EXERCISE TASK: State how many lines of the listing below contain the word "computer", and reply with the number alone.

[start]

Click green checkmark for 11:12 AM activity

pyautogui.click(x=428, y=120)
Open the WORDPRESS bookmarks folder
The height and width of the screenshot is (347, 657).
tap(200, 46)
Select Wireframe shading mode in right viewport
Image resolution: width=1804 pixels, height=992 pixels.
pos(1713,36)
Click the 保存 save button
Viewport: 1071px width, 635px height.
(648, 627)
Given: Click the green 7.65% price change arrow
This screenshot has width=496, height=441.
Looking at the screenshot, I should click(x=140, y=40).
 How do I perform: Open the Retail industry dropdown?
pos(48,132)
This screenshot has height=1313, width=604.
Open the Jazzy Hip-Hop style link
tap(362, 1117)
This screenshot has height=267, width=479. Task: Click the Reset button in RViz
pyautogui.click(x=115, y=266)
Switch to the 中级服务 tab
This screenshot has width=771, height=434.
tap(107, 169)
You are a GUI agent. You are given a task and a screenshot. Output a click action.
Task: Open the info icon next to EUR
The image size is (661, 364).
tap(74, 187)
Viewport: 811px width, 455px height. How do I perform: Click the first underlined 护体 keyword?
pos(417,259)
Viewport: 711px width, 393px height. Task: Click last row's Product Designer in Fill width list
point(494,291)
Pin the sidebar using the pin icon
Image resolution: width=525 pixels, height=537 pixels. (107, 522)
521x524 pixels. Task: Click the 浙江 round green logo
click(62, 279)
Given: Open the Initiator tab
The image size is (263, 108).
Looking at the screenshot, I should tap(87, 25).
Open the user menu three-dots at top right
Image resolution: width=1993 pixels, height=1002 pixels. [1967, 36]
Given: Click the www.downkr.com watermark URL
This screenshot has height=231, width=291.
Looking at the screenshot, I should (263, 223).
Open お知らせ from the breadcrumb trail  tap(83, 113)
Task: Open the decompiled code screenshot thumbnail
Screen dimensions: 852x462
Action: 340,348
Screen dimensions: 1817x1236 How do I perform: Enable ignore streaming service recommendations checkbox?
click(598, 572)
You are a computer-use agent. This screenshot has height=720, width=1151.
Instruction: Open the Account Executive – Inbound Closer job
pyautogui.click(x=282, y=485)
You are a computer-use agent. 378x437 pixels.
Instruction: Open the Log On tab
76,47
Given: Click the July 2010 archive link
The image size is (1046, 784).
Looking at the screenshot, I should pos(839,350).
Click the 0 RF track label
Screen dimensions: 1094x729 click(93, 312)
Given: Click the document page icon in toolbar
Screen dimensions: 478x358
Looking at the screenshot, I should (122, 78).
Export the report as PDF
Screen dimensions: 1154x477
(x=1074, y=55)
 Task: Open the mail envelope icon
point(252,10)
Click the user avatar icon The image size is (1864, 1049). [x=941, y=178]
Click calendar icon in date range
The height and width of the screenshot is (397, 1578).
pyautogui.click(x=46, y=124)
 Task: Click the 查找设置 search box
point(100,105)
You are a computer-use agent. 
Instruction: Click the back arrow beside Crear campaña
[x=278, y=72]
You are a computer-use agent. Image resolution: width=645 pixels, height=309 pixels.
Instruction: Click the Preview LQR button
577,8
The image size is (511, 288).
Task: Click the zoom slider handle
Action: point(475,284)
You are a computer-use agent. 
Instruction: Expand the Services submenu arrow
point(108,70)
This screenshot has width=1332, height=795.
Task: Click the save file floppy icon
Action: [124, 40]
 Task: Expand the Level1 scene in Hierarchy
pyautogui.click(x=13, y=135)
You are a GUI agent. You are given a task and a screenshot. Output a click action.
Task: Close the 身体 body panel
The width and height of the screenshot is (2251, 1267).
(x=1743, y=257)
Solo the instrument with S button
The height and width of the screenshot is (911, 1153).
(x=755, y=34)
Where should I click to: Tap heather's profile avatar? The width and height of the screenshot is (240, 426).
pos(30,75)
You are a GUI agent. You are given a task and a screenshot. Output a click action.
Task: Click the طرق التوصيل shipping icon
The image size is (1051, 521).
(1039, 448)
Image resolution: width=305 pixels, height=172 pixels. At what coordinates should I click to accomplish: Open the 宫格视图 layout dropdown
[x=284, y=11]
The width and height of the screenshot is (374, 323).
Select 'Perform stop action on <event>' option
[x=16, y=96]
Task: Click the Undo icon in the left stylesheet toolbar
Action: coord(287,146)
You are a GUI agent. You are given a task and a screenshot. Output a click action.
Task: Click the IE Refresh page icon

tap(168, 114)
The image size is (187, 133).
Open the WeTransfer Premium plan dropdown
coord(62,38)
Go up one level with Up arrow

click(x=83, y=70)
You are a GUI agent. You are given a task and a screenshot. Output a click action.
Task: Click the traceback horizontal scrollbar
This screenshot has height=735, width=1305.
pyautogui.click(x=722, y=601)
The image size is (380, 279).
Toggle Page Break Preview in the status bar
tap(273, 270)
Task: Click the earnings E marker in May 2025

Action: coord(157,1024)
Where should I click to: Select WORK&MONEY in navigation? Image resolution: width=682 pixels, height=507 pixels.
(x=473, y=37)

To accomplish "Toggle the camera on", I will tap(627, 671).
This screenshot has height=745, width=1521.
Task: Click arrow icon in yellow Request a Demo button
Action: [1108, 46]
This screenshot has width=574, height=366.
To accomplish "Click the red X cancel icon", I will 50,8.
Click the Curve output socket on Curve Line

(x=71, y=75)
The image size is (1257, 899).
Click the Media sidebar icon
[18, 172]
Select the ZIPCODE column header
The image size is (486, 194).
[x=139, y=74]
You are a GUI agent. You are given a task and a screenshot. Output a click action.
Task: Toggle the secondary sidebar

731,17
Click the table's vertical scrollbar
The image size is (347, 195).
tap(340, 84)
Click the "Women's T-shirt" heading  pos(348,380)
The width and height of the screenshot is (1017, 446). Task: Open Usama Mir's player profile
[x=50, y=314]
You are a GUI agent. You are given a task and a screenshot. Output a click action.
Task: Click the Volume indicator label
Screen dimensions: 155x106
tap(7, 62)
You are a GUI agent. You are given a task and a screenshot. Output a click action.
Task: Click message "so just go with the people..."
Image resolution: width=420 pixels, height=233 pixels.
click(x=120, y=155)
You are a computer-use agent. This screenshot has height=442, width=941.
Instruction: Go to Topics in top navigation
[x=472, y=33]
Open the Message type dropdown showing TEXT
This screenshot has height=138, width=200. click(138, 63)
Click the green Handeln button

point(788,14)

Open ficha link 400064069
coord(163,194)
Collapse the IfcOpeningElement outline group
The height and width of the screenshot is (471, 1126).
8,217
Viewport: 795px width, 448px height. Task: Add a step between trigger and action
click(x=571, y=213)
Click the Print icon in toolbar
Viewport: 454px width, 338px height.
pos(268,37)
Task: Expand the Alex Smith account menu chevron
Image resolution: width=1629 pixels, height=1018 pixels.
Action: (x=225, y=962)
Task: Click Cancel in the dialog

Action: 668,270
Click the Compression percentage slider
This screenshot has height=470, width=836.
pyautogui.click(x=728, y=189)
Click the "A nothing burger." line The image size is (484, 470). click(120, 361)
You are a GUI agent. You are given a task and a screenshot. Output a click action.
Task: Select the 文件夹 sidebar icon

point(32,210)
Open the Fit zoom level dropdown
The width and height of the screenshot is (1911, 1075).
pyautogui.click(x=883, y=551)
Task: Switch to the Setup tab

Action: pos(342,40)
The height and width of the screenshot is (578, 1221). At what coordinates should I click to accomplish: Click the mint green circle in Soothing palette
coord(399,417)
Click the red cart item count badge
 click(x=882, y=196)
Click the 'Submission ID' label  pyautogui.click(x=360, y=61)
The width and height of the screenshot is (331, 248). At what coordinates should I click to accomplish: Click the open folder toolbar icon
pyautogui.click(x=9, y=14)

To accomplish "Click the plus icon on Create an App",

[end]

WRITTEN SOLUTION: 6